Some of the common symptoms of the disease include facial coarsening, reduced intellectual capabilities, impaired hearing and speech, debilitating motor skills, recurrent infections and skeletal abnormalities.
The disease affects approximately one in every 500,000 individuals worldwide.
Lamzede mechanism of action
Lamzede is a recombinant form of human alpha-mannosidase developed in mammalian chinese hamster ovary (CHO) cells using recombinant DNA technology.
The amino acid sequence in Lamzede is similar to the natural alpha-mannosidase enzyme. It acts as a substitute for the natural enzyme in the body and helps restore normal cellular activity.
Lamzede is available as a 10mg powder to be combined with water before infusion. The solution is administered intravenously using a set comprising a pump and an in-line low protein binding 0.22μm filter.
Clinical trials on Lamzede
The clinical efficacy and safety of the drug were established in five clinical studies, which enrolled a total of 33 patients with alpha‑mannosidosis, including both children and adults.

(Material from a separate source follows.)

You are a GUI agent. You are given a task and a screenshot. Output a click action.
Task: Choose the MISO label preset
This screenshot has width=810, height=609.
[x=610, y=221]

One of the studies was a 52-week, Phase III pivotal, multi-centre, double-blind, randomised, placebo-controlled study named rhLAMAN-05. It was conducted in 25 patients and determined the efficacy and safety of repeated infusions of Lamzede.
The study showed a significant reduction of serum oligosaccharides in patients treated with Lamzede compared to those receiving placebo.
The second study was an uncontrolled, open-label, Phase III clinical study named rhLAMAN-10. It was conducted to evaluate the drug’s long-term effect in the 33 patients that participated in the previous studies.
The primary endpoints were serum oligosaccharide levels, a three-minute stair climbing test (3MSCT), pulmonary function, serum IgG 9 and euro quality of life-5 dimensions (EQ-5D-5L) over time. The study showed long-term beneficial effects in 87.9% patients treated with Lamzede® in at least two symptoms.
Some of the common adverse events noticed in patients during the clinical trials were weight gain, infusion-related reactions, diarrhoea, headaches, joint pain, increased appetite and pain in hands and feet.
Market commentary on Chiesi Group
Chiesi Group is an Italy-based pharmaceutical company focussed on the development of novel drugs for rare diseases, respiratory, cardiovascular, muscular, skeletal and neonatal conditions.
The company has three production plants in Italy, France and Brazil. Chiesi employs approximately 5,318 people and is present in 27 countries.